You basically have three choices. You can cash out the money, keep the money in your former employer's plan until retirement, or you can roll it over to another qualified retirement plan. So, which is right for you, and how should you go about it?

Whatever you do, don't cash out early
I don't want to say there are absolutely no circumstances that justify cashing out a 401(k) early, but that statement is pretty close.

Other than emergency expenses like unforeseen medical bills, or if you've been out of work for so long and have no other options, it's hard to make a good case in favor of cashing out. Not only will you have to pay your marginal tax rate (both federal and state)  on the entire amount of the account, but you'll also be on the hook for a 10% penalty, unless you made the withdrawal for a "qualified" reason. Wells Fargo has a helpful calculator to emphasize the full financial impact of an early withdrawal, and the actual costs of cashing out can be quite high.

For example, if you have $30,000 in a 401(k) and decide to cash it out, you're likely to find yourself on the hook for $9,000 in additional tax liability once April 15 rolls around.

Some good reasons to keep it where it is
This isn't my favorite option, but it makes a heck of a lot more sense than cashing out. And, there are actually some pretty sound reasons for keeping your money in your former employer's plan. 

For example, 401(k) plans tend to offer very low-cost investment options, and if you plan on investing in mutual funds, the fees are definitely worth comparing. Basically, corporate plans can invest in "institutional" mutual funds. Think of it as the difference between paying wholesale and retail prices for the management fees.

And, an employer's plan is generally a "safer" option than an IRA, especially for novice investors. There is simply a lot less than can go wrong by investing in the funds offered by your company's plan, as opposed to attempting to pick individual stocks when you don't really know what you're doing. In your company's plan, you'll be invested in relatively low-risk funds which are managed by people with years of expertise in investing.

 And, with a 401(k), you get access to excellent sources of professional financial planning advice that can help point less-savvy investors in the right direction in their investing endeavors. Depending on your specific plan, you could still have access to this advice even after you leave the company. 

It is also worth mentioning that if you were at the job for a relatively short amount of time and have a small (less than $5,000) balance in your 401(k), the employer isn't required to let you keep your money in the plan. So, if this applies to you, make sure staying in the plan is an option before you begin to weigh the pros and cons.

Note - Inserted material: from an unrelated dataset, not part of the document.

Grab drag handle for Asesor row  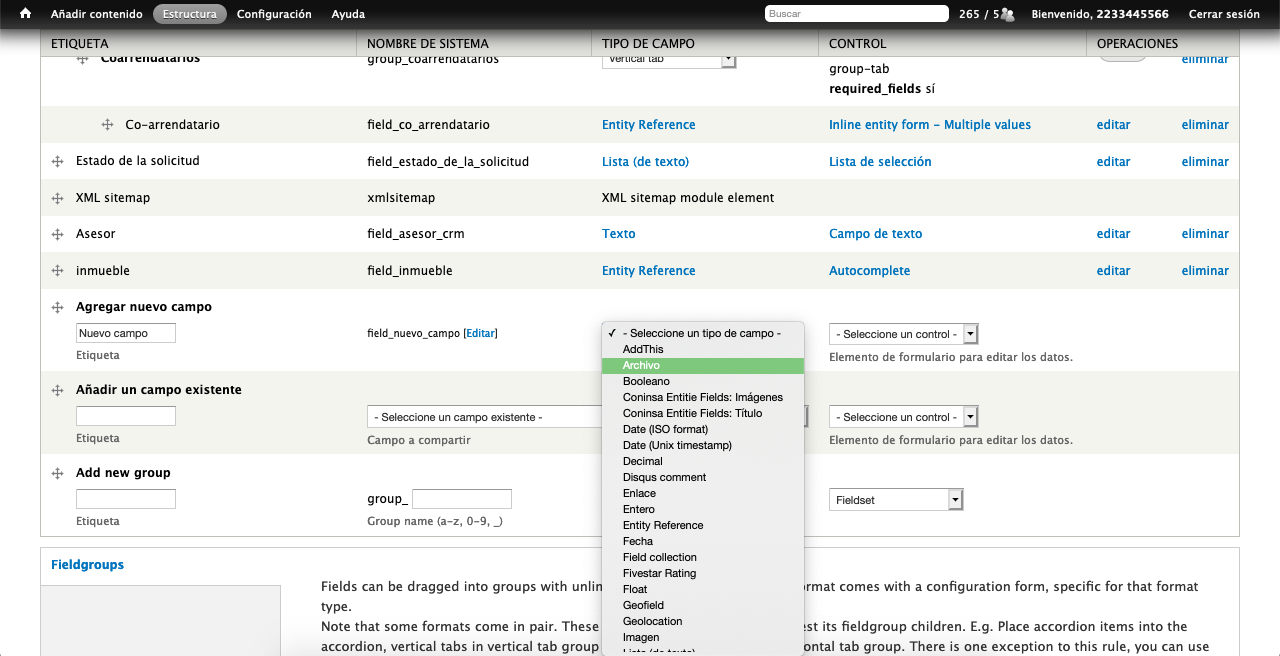(58, 234)
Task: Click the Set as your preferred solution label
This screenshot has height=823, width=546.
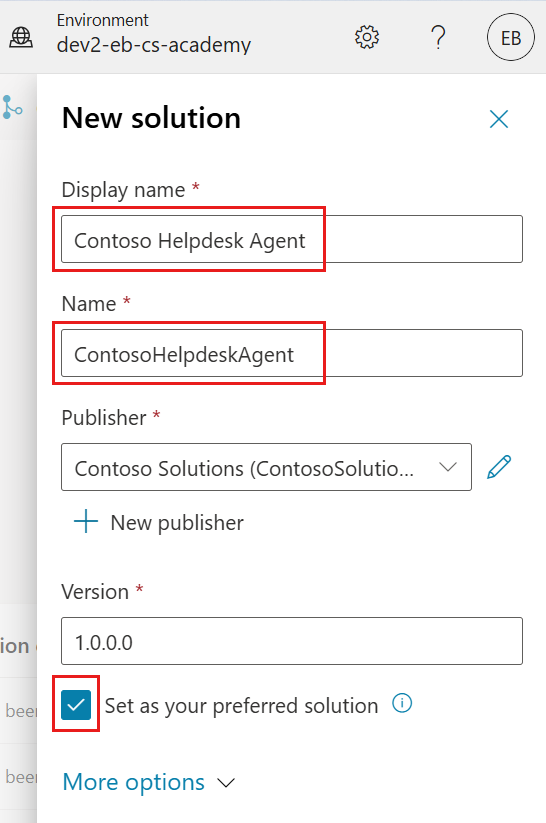Action: 242,706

Taking control of your own destiny
If you haven't figured it out yet, this is by far my favorite of the three options. To sum it up, rolling your 401(k) into an IRA gives you much more control over your investments.

Don't want to pay fees? Pick your own stocks and you won't have to. Do you have a little more risk tolerance than your employer's mutual funds can accommodate? No problem, with an IRA you are free to choose any stock, bond, or fund you want to invest in. Many brokerages will even let you use certain options strategies and trade futures if you so choose.

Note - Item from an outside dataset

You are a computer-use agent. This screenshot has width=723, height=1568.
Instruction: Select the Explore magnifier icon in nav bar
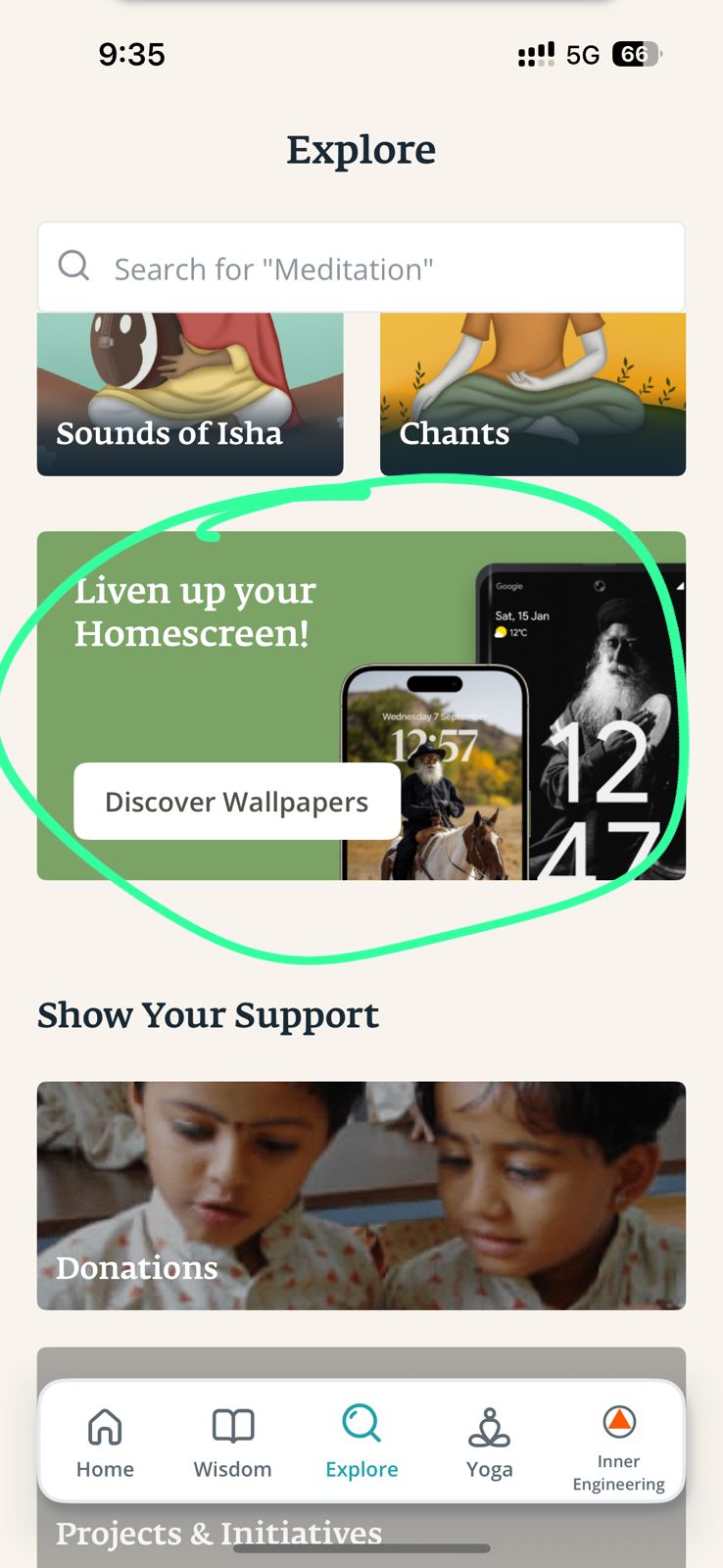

Rolling over is an especially good idea if you have more than one old 401(k), since you can consolidate your retirement savings in one place.

So what's right for you?
Look, if you enjoy a hands-off approach to investing and believe your only role should be to let your money grow, it is perfectly fine to leave your 401(k) alone. And, there is absolutely nothing wrong with it if you feel that way.

However, if you believe (as I do) that you can do better than the relatively conservative investment funds offered by most 401(k) plans, enjoy investing, and want to have more control over your financial future, rolling over your accounts to an IRA is the clear choice.